RECORDS FOR THE EXERCISE:
------------------------------------

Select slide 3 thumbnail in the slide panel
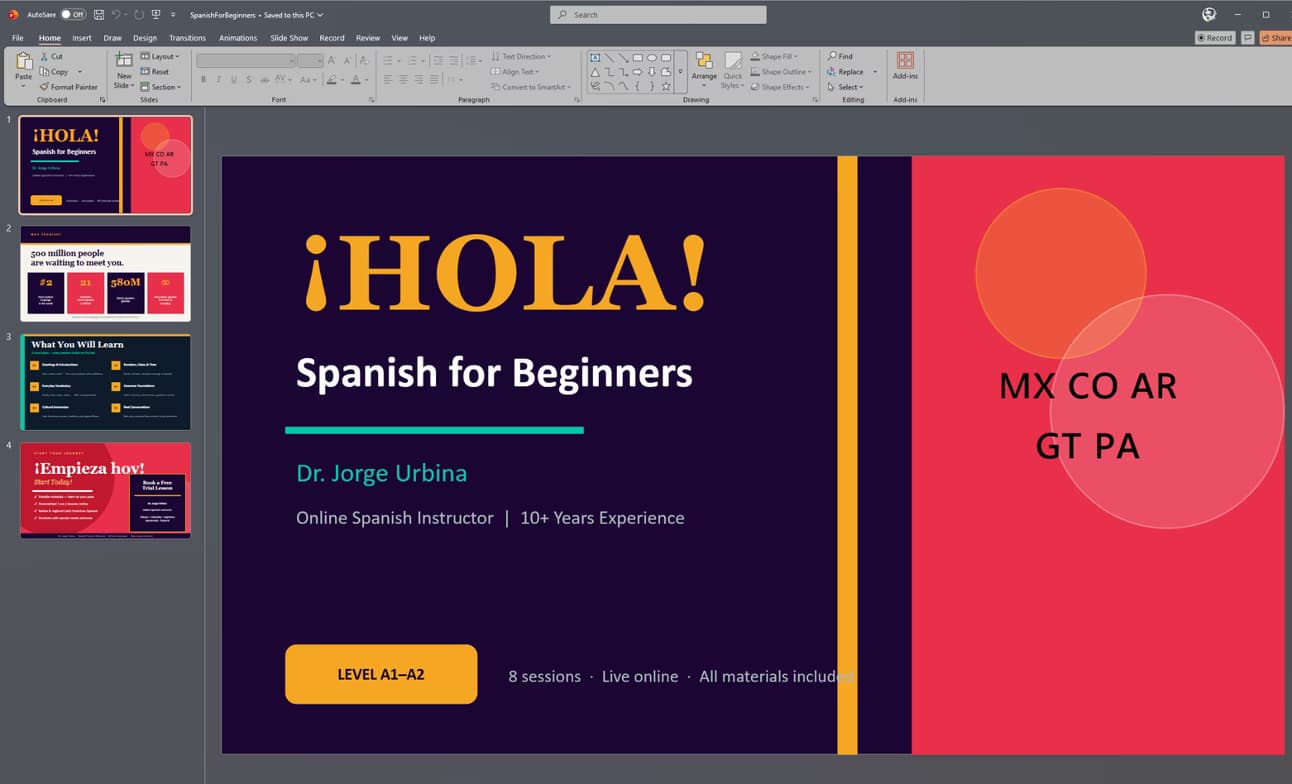1292x784 pixels. pos(105,381)
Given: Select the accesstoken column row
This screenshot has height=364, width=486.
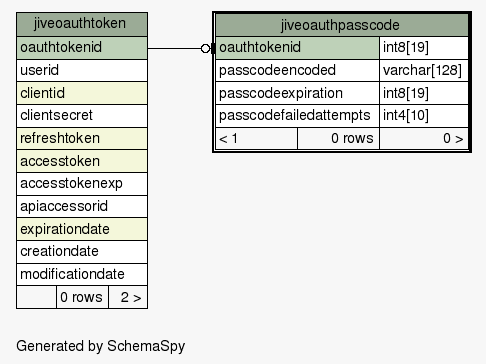Looking at the screenshot, I should point(82,161).
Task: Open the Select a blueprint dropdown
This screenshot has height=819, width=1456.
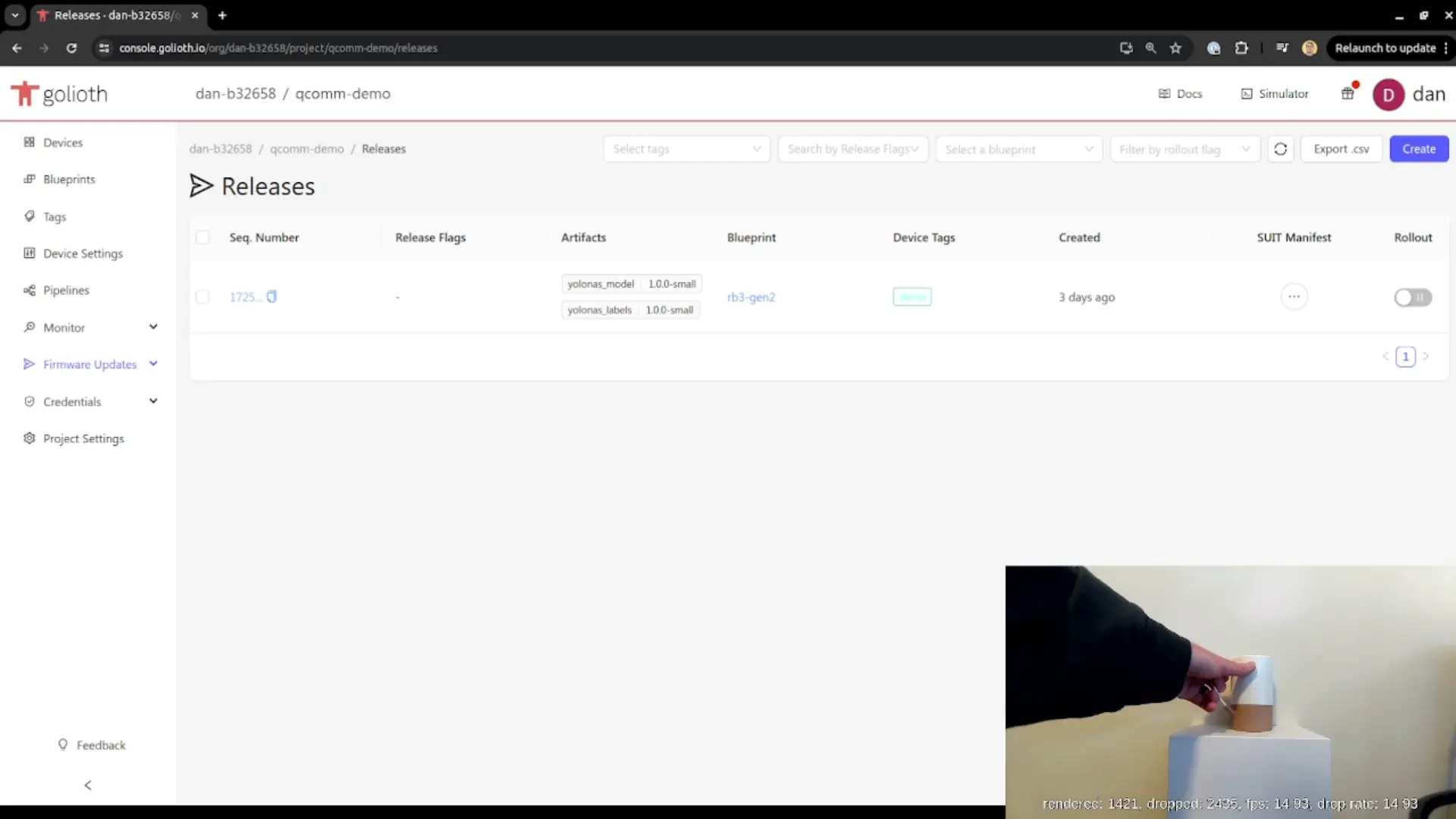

------------------------------------

DESCRIPTION OF THE TASK: From the first line to the last, set down the data exactly, without the pictures.

WRITTEN REPLY:
Select slide 3 thumbnail in the slide panel
1292x784 pixels. pos(105,381)
Given: Select the accesstoken column row
This screenshot has height=364, width=486.
Looking at the screenshot, I should point(82,161).
Task: Open the Select a blueprint dropdown
This screenshot has height=819, width=1456.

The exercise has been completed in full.